Brief:
In the rows below, copy out everything from the line containing "Task: Bookmark the post with bookmark icon" down to the end of the rows, unchanged.

Click-target data:
□ □ □ □

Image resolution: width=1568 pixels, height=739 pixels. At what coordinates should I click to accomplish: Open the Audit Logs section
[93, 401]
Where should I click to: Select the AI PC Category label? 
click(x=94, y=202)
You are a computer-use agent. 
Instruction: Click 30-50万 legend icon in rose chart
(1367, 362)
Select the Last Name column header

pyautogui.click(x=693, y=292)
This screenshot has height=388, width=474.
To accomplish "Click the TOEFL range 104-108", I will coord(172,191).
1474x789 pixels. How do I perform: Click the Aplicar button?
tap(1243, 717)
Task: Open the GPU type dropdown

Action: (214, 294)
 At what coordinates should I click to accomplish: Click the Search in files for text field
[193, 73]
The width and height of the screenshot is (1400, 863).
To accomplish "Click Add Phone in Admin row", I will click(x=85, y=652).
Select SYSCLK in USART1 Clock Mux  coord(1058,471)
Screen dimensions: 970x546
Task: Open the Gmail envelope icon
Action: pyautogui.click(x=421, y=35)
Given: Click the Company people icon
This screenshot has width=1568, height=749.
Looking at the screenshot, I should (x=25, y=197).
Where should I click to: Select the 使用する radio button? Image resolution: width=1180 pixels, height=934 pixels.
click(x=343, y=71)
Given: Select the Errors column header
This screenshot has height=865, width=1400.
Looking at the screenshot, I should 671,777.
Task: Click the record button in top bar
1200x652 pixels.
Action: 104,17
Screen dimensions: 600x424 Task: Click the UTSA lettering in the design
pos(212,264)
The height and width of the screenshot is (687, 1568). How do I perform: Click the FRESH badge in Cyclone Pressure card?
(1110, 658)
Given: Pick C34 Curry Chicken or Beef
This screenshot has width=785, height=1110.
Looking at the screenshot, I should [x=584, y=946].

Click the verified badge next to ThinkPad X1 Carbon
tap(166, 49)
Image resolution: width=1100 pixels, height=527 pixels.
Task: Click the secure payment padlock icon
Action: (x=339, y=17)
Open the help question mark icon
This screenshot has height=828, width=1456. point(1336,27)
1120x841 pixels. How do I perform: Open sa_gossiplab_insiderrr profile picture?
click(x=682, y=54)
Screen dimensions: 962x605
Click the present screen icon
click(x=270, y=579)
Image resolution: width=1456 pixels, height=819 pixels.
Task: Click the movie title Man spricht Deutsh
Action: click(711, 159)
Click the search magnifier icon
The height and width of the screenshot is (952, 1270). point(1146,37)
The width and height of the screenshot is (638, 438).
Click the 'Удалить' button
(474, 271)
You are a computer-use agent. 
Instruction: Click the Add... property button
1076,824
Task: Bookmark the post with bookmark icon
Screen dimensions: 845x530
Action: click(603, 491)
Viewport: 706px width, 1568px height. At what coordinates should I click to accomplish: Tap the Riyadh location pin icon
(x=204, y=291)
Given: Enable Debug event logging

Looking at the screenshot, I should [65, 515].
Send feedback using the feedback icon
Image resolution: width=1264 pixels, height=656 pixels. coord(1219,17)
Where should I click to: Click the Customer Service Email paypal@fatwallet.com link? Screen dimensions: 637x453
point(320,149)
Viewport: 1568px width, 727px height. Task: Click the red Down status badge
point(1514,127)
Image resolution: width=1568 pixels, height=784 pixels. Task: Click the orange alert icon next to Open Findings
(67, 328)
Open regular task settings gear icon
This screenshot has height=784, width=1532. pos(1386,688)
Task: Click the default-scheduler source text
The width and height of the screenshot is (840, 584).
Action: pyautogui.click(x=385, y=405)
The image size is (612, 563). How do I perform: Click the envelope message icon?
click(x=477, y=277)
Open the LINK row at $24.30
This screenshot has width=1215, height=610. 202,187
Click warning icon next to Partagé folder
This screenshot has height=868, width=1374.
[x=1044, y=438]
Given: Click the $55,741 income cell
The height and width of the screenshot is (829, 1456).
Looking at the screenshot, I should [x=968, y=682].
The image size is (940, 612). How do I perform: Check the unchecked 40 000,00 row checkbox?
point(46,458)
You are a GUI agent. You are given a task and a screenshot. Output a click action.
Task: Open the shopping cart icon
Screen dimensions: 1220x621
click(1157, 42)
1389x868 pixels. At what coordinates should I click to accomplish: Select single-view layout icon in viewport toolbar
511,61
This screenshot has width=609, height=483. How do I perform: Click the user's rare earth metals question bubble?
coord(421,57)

□ □ □ □

Written answer:
Task: Bookmark the post with bookmark icon
Screen dimensions: 845x530
Action: click(603, 491)
Viewport: 706px width, 1568px height. At what coordinates should I click to accomplish: Tap the Riyadh location pin icon
(x=204, y=291)
Given: Enable Debug event logging

Looking at the screenshot, I should [65, 515].
Send feedback using the feedback icon
Image resolution: width=1264 pixels, height=656 pixels. coord(1219,17)
Where should I click to: Click the Customer Service Email paypal@fatwallet.com link? Screen dimensions: 637x453
point(320,149)
Viewport: 1568px width, 727px height. Task: Click the red Down status badge
point(1514,127)
Image resolution: width=1568 pixels, height=784 pixels. Task: Click the orange alert icon next to Open Findings
(67, 328)
Open regular task settings gear icon
This screenshot has height=784, width=1532. pos(1386,688)
Task: Click the default-scheduler source text
The width and height of the screenshot is (840, 584).
Action: pyautogui.click(x=385, y=405)
The image size is (612, 563). How do I perform: Click the envelope message icon?
click(x=477, y=277)
Open the LINK row at $24.30
This screenshot has width=1215, height=610. 202,187
Click warning icon next to Partagé folder
This screenshot has height=868, width=1374.
[x=1044, y=438]
Given: Click the $55,741 income cell
The height and width of the screenshot is (829, 1456).
Looking at the screenshot, I should [x=968, y=682].
The image size is (940, 612). How do I perform: Check the unchecked 40 000,00 row checkbox?
point(46,458)
You are a GUI agent. You are given a task and a screenshot. Output a click action.
Task: Open the shopping cart icon
Screen dimensions: 1220x621
click(1157, 42)
1389x868 pixels. At what coordinates should I click to accomplish: Select single-view layout icon in viewport toolbar
511,61
This screenshot has width=609, height=483. How do I perform: Click the user's rare earth metals question bubble?
coord(421,57)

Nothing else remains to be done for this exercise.